● The task
Answer with one figure only, the number of lines below in which "will" occurs.

[Data extracted from a collection]
[Start of Attachment]

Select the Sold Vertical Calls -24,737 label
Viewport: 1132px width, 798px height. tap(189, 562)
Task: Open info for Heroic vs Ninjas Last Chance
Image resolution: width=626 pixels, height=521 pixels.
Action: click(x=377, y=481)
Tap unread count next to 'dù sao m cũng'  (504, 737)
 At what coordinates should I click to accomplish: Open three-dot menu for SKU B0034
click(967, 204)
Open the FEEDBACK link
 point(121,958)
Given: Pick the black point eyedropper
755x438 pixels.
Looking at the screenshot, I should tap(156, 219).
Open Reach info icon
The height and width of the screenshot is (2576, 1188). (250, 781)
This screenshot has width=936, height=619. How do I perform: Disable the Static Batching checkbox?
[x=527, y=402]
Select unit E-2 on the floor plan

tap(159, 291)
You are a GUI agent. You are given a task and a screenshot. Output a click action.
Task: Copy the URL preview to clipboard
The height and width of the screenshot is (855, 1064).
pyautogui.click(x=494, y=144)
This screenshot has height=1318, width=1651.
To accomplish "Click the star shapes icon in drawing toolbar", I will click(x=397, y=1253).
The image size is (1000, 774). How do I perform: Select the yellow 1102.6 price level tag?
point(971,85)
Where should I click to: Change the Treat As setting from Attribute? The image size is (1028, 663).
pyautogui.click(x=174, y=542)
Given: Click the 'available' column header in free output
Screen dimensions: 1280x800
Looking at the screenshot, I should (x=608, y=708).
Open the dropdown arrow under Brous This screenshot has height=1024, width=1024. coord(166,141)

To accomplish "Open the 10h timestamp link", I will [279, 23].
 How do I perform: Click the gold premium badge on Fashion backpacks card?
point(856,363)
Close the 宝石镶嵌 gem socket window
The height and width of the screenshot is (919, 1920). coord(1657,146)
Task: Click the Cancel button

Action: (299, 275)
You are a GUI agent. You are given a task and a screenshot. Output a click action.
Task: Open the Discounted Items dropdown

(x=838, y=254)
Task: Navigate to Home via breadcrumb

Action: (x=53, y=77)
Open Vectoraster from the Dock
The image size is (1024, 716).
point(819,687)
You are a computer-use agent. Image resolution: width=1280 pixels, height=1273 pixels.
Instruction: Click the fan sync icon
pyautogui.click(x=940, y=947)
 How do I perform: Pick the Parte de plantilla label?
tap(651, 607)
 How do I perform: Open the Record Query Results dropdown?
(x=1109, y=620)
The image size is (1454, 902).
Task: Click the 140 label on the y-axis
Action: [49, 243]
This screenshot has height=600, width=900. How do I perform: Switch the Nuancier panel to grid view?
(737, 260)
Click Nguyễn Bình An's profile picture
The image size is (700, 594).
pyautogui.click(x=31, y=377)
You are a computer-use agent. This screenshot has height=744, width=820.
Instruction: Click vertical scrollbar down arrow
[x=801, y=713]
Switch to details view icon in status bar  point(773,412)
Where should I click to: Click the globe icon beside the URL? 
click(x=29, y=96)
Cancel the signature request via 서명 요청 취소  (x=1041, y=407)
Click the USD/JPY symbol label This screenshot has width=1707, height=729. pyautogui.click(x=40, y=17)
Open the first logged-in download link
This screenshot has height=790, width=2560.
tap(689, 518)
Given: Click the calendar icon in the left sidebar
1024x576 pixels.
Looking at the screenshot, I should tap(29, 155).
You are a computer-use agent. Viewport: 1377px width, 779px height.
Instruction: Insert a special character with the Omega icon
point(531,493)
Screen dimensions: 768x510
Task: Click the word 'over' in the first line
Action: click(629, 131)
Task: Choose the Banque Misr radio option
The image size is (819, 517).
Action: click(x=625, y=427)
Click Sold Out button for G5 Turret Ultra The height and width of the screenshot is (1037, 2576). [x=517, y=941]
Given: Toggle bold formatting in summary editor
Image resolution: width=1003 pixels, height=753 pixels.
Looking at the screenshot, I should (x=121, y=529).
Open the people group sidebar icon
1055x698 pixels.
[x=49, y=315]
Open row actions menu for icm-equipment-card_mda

[End of Attachment]

● Answer to this exercise
2